- [Data for analysis]
----------

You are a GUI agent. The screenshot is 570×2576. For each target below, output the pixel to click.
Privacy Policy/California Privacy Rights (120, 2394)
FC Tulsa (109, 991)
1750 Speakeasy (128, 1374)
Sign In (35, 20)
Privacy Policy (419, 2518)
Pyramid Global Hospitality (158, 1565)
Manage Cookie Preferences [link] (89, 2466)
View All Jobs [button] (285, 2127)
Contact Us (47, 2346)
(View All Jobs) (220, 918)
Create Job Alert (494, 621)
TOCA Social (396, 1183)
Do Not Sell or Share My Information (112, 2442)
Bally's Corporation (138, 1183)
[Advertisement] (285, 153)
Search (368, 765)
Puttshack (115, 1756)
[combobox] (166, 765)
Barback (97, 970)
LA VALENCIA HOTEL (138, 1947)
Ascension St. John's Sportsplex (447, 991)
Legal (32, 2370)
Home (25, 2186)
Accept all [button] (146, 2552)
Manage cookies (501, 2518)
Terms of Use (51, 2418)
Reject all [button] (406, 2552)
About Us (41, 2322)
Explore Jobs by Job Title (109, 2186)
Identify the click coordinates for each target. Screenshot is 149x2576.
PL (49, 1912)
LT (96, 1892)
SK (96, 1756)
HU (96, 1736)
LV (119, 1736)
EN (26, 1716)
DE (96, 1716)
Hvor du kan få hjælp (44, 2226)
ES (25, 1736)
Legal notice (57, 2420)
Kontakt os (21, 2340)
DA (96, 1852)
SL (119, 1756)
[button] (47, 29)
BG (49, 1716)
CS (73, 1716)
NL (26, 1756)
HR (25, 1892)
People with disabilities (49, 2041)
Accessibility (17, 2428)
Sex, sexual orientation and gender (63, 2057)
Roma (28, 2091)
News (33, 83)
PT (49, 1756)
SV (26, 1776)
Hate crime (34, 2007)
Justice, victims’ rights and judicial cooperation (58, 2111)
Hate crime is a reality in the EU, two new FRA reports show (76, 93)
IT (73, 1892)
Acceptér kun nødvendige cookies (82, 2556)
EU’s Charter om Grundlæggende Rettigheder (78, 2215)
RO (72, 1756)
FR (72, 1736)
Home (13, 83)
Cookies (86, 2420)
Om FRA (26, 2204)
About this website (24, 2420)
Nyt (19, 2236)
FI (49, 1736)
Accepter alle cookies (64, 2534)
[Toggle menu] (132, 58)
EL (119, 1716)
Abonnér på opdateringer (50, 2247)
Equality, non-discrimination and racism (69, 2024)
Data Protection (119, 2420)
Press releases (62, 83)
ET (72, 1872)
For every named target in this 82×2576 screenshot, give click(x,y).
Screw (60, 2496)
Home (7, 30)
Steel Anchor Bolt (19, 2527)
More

----------

- [Task details] Go over the data above and copy every line that has the word "click" in it.

- [Solution to the problem]
You are a GUI agent. The screenshot is 570×2576. For each target below, output the pixel to click.
Identify the click coordinates for each target. Screenshot is 149x2576.
For every named target in this 82×2576 screenshot, give click(x,y).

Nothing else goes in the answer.